Saved data entries:
·····

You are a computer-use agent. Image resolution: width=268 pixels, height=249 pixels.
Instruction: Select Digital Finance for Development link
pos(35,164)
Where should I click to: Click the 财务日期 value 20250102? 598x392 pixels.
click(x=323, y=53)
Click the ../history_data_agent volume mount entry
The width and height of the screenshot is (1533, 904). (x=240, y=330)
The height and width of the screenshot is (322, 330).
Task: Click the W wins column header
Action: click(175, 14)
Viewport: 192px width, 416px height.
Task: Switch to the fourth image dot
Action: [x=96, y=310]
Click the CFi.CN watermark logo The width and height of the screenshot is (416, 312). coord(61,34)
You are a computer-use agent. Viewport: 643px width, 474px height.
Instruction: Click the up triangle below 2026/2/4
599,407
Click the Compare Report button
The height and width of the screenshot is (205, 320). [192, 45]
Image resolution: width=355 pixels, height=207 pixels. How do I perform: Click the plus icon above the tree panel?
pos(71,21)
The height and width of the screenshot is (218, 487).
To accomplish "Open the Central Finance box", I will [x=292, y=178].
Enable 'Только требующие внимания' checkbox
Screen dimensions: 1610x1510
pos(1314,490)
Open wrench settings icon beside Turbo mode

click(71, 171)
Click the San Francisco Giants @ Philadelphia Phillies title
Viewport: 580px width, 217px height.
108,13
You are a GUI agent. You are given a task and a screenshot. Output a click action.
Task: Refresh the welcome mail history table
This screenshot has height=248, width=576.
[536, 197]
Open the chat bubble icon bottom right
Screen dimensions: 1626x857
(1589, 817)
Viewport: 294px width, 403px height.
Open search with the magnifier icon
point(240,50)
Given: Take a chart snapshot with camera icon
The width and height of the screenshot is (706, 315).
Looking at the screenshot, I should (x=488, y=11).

·····

> **Activity**
Transcribe each entry word for word.

> **Task result**
You are a computer-use agent. Image resolution: width=268 pixels, height=249 pixels.
Instruction: Select Digital Finance for Development link
pos(35,164)
Where should I click to: Click the 财务日期 value 20250102? 598x392 pixels.
click(x=323, y=53)
Click the ../history_data_agent volume mount entry
The width and height of the screenshot is (1533, 904). (x=240, y=330)
The height and width of the screenshot is (322, 330).
Task: Click the W wins column header
Action: click(175, 14)
Viewport: 192px width, 416px height.
Task: Switch to the fourth image dot
Action: [x=96, y=310]
Click the CFi.CN watermark logo The width and height of the screenshot is (416, 312). coord(61,34)
You are a computer-use agent. Viewport: 643px width, 474px height.
Instruction: Click the up triangle below 2026/2/4
599,407
Click the Compare Report button
The height and width of the screenshot is (205, 320). [192, 45]
Image resolution: width=355 pixels, height=207 pixels. How do I perform: Click the plus icon above the tree panel?
pos(71,21)
The height and width of the screenshot is (218, 487).
To accomplish "Open the Central Finance box", I will [x=292, y=178].
Enable 'Только требующие внимания' checkbox
Screen dimensions: 1610x1510
pos(1314,490)
Open wrench settings icon beside Turbo mode

click(71, 171)
Click the San Francisco Giants @ Philadelphia Phillies title
Viewport: 580px width, 217px height.
108,13
You are a GUI agent. You are given a task and a screenshot. Output a click action.
Task: Refresh the welcome mail history table
This screenshot has height=248, width=576.
[536, 197]
Open the chat bubble icon bottom right
Screen dimensions: 1626x857
(1589, 817)
Viewport: 294px width, 403px height.
Open search with the magnifier icon
point(240,50)
Given: Take a chart snapshot with camera icon
The width and height of the screenshot is (706, 315).
Looking at the screenshot, I should (x=488, y=11).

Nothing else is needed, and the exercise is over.